| Aim |
Starting with the line containing "Viewport: 679px width, 371px" and going on through the line containing "point(57,118)", recast that material alone as a two-column CSV headed instruction and answer. Put each text and its answer in one row, quote every field, turn line breaks into spaces, and leave the pictures out.

| Records supplied |
*-*-*
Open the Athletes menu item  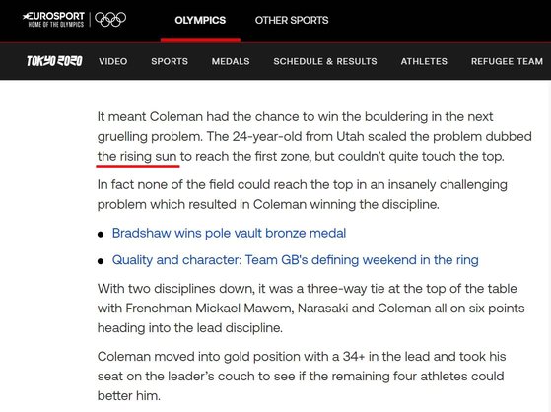[x=424, y=61]
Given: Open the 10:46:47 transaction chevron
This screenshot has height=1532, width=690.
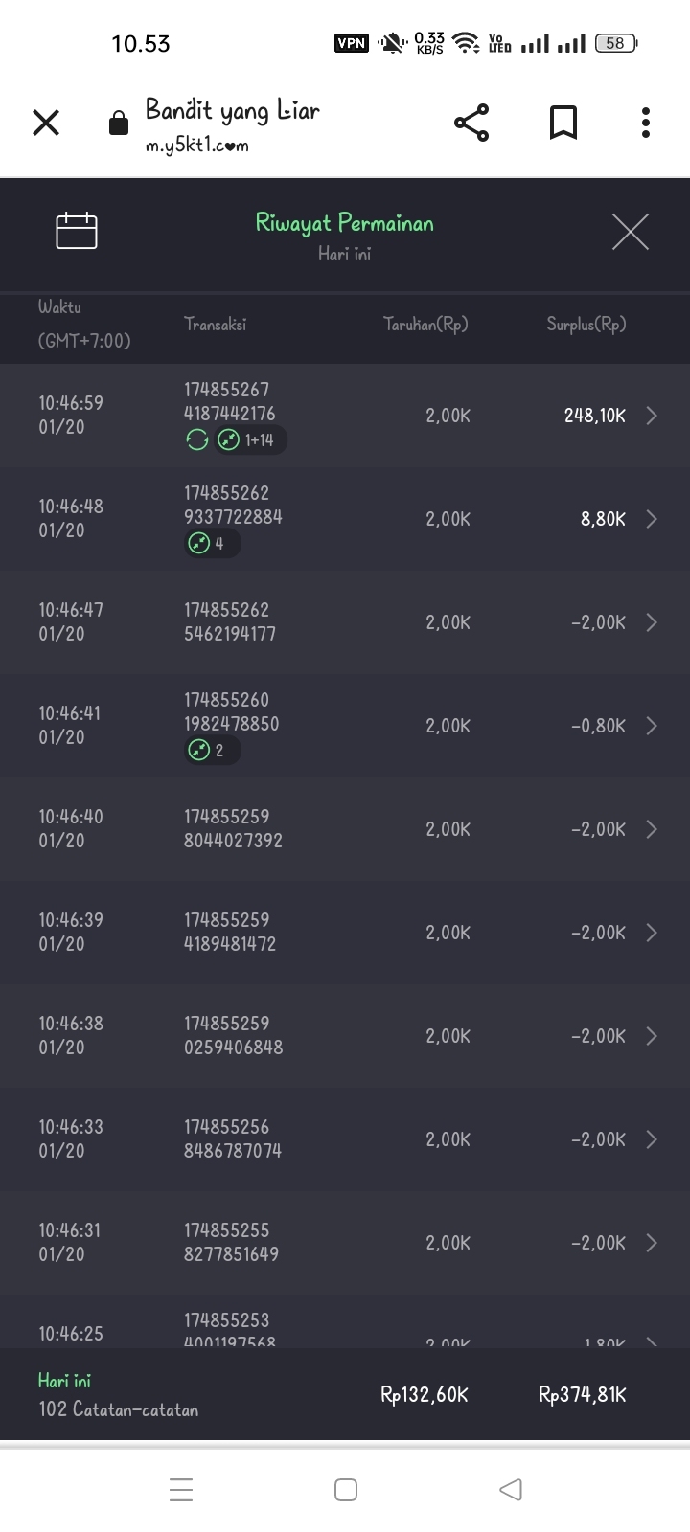Looking at the screenshot, I should pyautogui.click(x=652, y=622).
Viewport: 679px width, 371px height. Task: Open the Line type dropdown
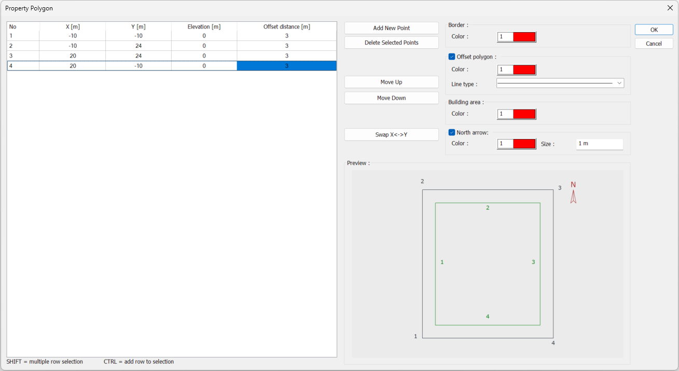[x=560, y=83]
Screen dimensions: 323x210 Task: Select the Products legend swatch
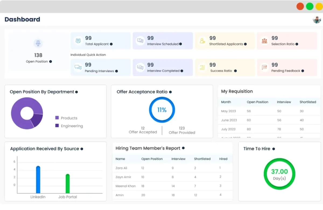point(57,118)
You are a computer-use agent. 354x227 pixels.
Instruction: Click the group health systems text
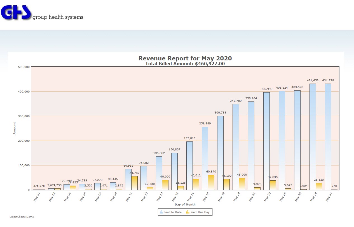click(58, 17)
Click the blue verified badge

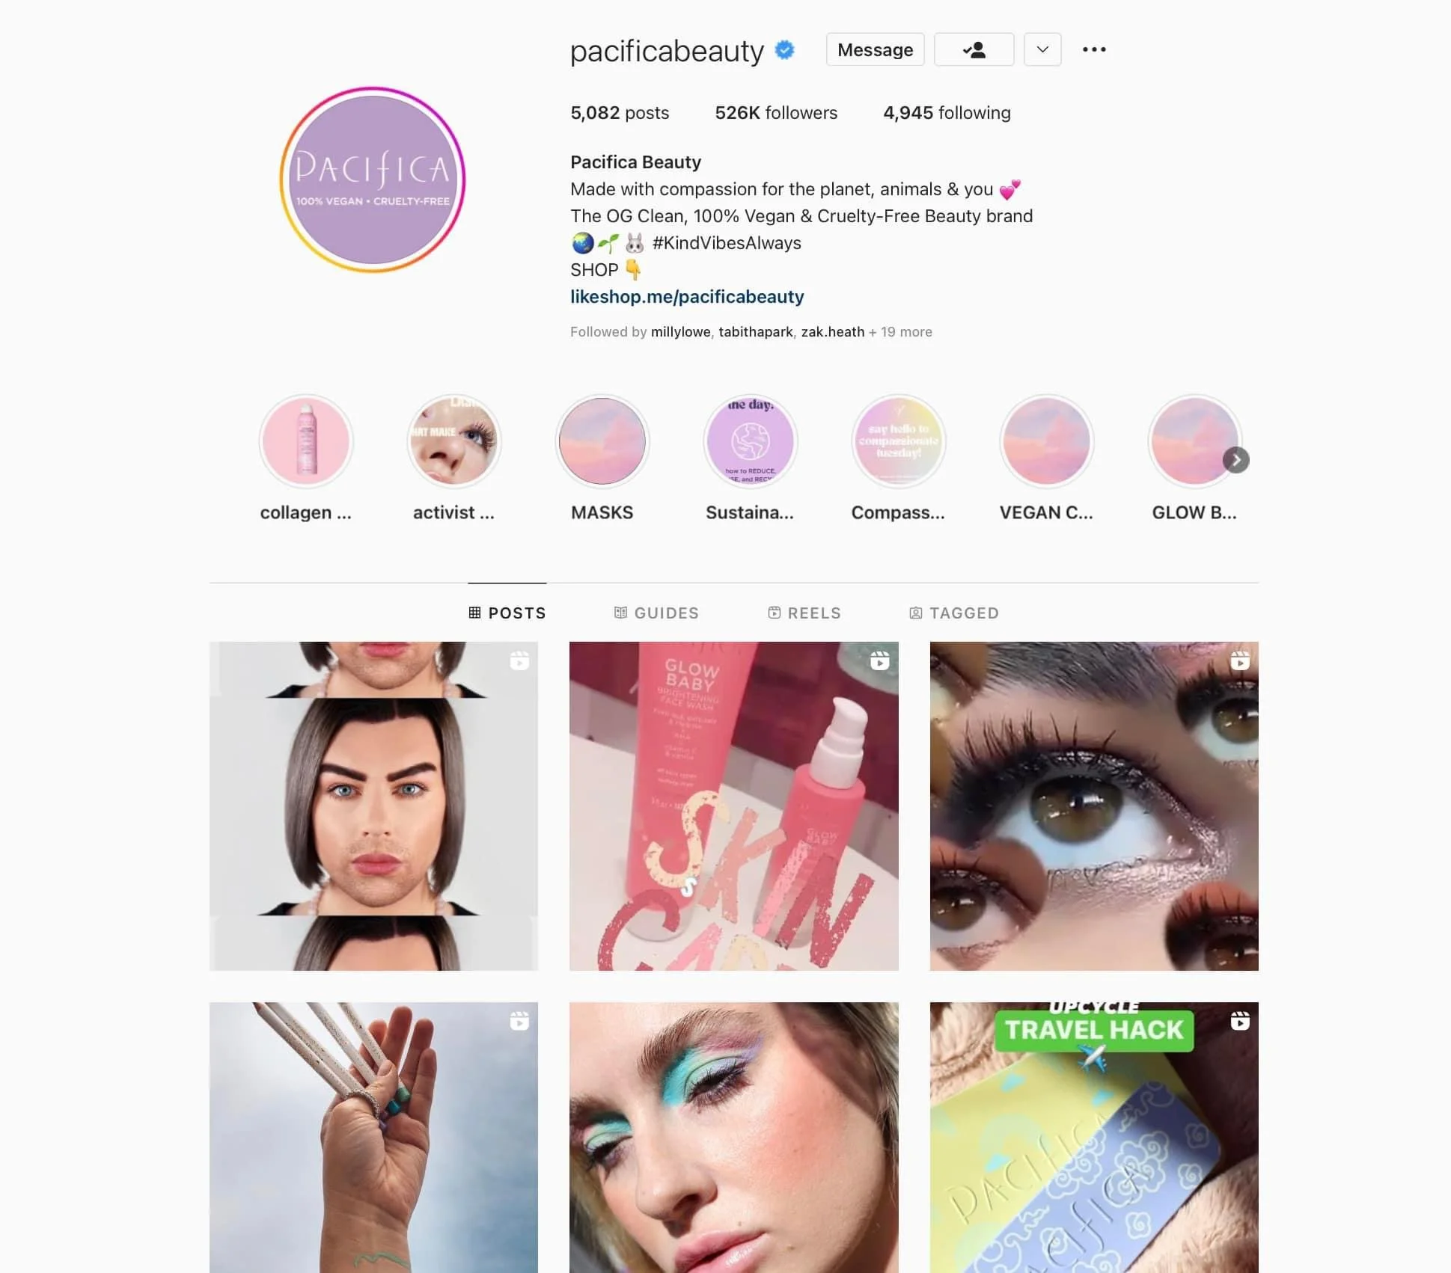click(x=784, y=49)
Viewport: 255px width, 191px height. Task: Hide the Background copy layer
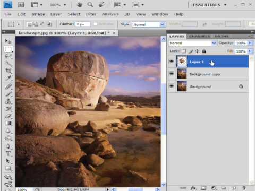pos(172,74)
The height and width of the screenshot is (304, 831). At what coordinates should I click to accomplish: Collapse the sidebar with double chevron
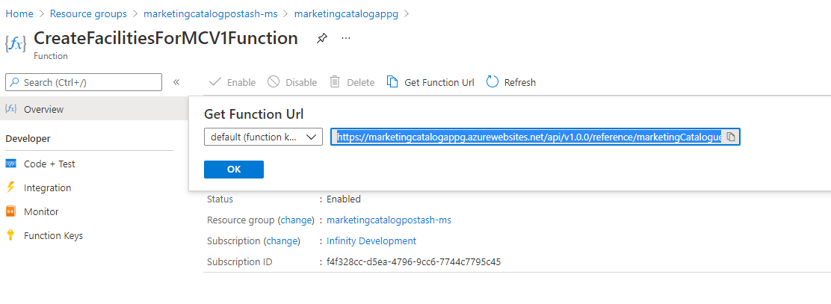(176, 82)
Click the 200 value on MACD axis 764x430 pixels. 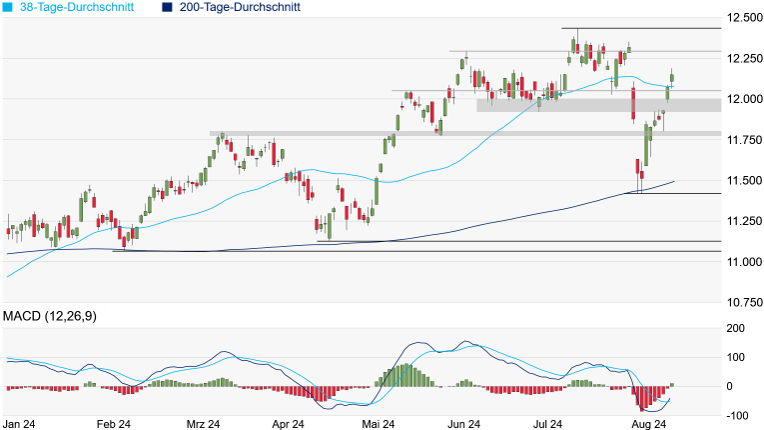pyautogui.click(x=736, y=328)
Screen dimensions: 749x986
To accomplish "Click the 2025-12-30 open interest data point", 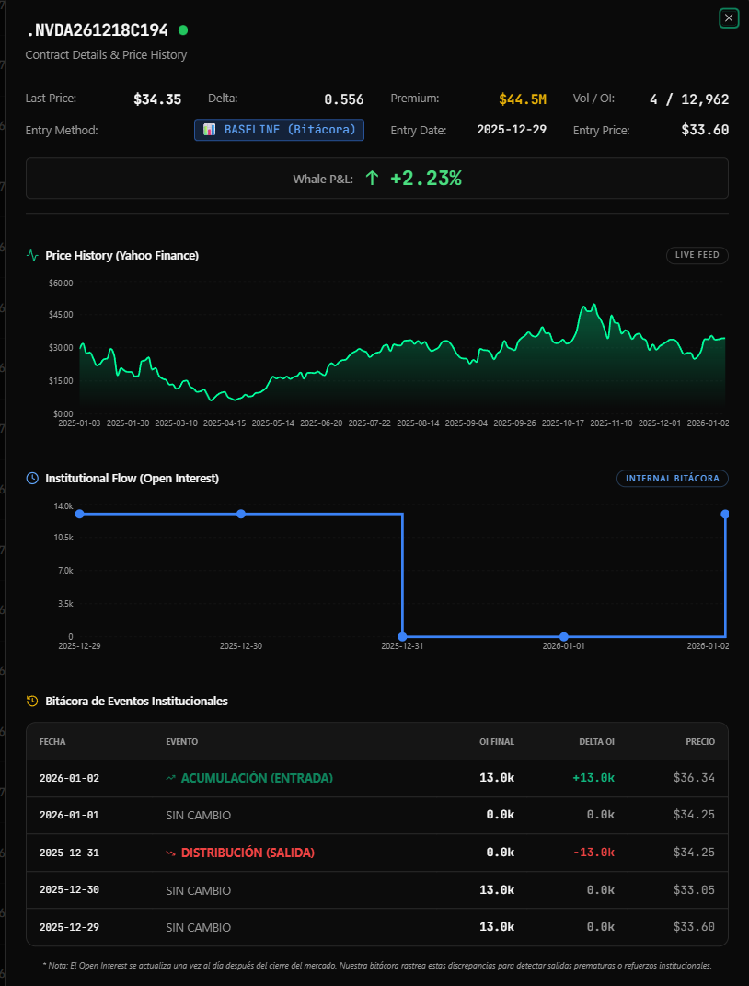I will [241, 514].
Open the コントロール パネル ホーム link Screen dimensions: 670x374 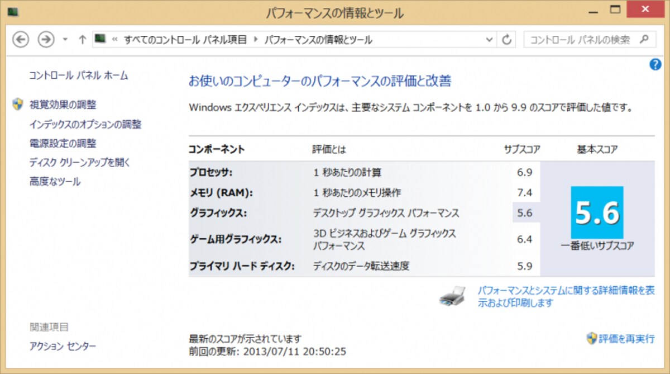click(x=79, y=75)
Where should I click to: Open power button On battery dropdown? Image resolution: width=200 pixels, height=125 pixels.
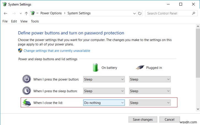click(104, 79)
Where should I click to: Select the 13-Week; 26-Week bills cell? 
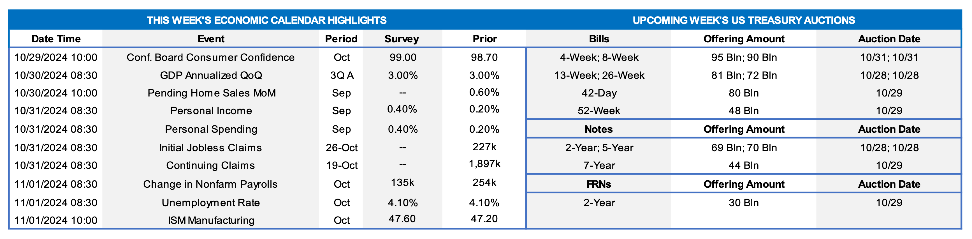(599, 76)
*-*-*
| Full response |
instruction,answer
"Viewport: 679px width, 371px height. Task: Open the Line type dropdown","[x=560, y=83]"
"Screen dimensions: 323x210 Task: Select the Products legend swatch","point(57,118)"